I understand there's some sort of resizing people do on winter tires, smaller or larger or something, that then actually makes it better for winter driving? I'm wondering if doing so might put me into a common tire size, give me better traction, and save me $400.

Anyone able to explain how that works?


----------



## hystat (Jun 18, 2010)

google up "miata tire calculator", and you can compare other sizes/profiles.

Some go one size narrower for the winter, which would be a 205 in your case, and then adjust the aspect ratio to find a tire with same overall circumference.

There just aren't "common" sizes anymore on newer cars like yours when you have low profile 40 series. Big rims and skinny tires are great for Florida, but dumb for winter driving.
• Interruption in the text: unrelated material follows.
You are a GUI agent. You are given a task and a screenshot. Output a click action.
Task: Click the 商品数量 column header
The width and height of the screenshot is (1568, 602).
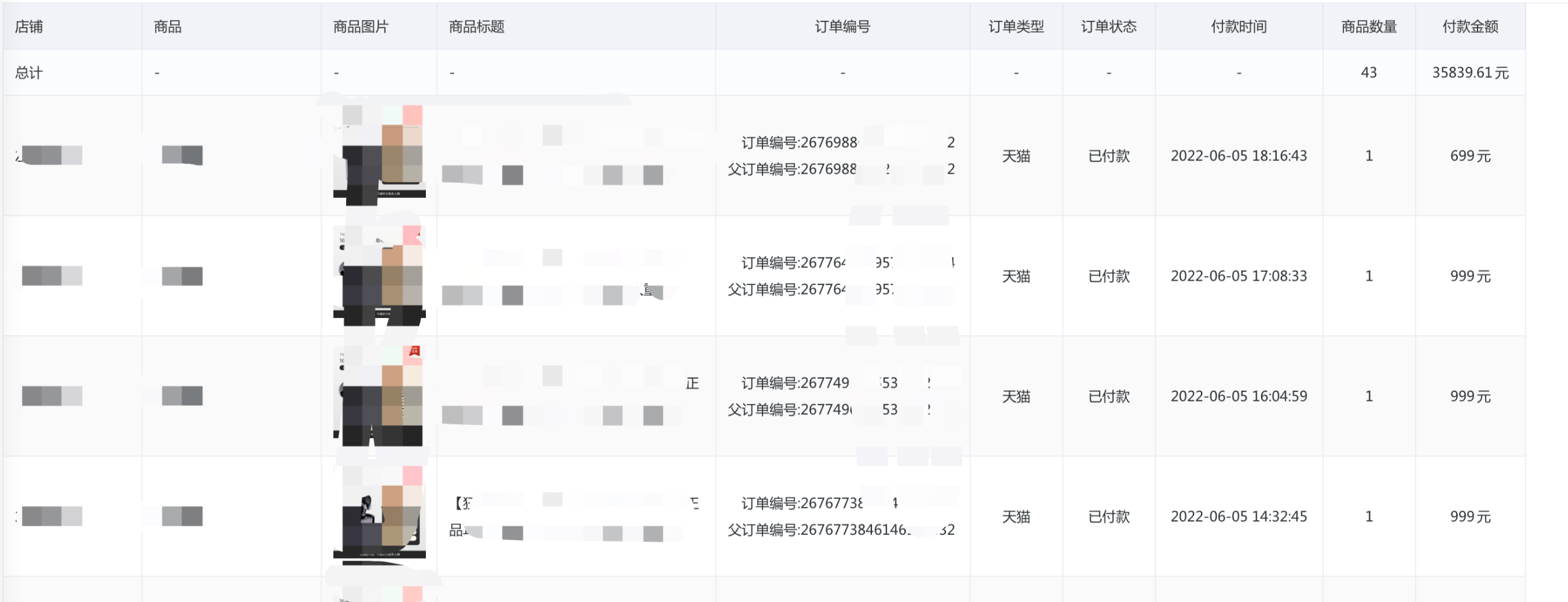tap(1369, 27)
However, dumb is in, because low profile tires make cars look like racing cars and that sells. 

On some cars, one can go down an inch in rim diameter, which would be 16 inches for your wagon, but that's not an option if the brake caliper is big and fits close to the original rim... would have to ask the dealer if that's possible on your vehicle.


----------



## m3s (Apr 3, 2010)

You want the smallest footprint on the ground in the winter - more weight per inch and cuts through slush better

It's usually a good idea to go with a inch smaller rim (16" in your case) because you can fit a narrower and higher profile tire with the same overall circumference using the calculator hysat mentioned

Although your tires are already 60 profile, which is not really low profile.. I run 45 profile summer and 55 winter. You could use a 205/70/16 with the same circumference but check with a mechanic for brake clearance and if 70 is not ridiculous (sounds like a truck tire to me) I would probably try to get a narrower steel 17" rim and 205/65/17 tires etc. I play around on tire rack to find cheaper/common sizes

People I tell scoff at used tires, but I care about having good tires and find it too easy to find good used winter tires for half price. Just inspect for even wear and get them balanced if they're not. Lots of people change vehicles and sell the winter tires separate


----------



## hystat (Jun 18, 2010)

ditto on used deals... but learn how to read date codes. don't want 10 year old tires. The soft compounds for winter tires tend to harden after 4 or 5 years in my experience.


----------



## sprocket1200 (Aug 21, 2009)

craigslist.com for cheap tires and rims. i understand that all rubber hardens after 5-6 yrs. since you are getting a deal used, buy name brand. Michelin also makes bf goodrich and uniroyal and are available at costco.


----------



## OhGreatGuru (May 24, 2009)

mode3sour said:


> You want the smallest footprint on the ground in the winter - more weight per inch and cuts through slush better
> ...


According to that theory, dune buggies & ATV's should have tiny little wagon wheels. We're talking snow & ice tires here. You want as much rubber in contact with the road as possible to gain traction.


----------



## furgy (Apr 20, 2009)

OhGreatGuru said:


> According to that theory, dune buggies & ATV's should have tiny little wagon wheels. We're talking snow & ice tires here. You want as much rubber in contact with the road as possible to gain traction.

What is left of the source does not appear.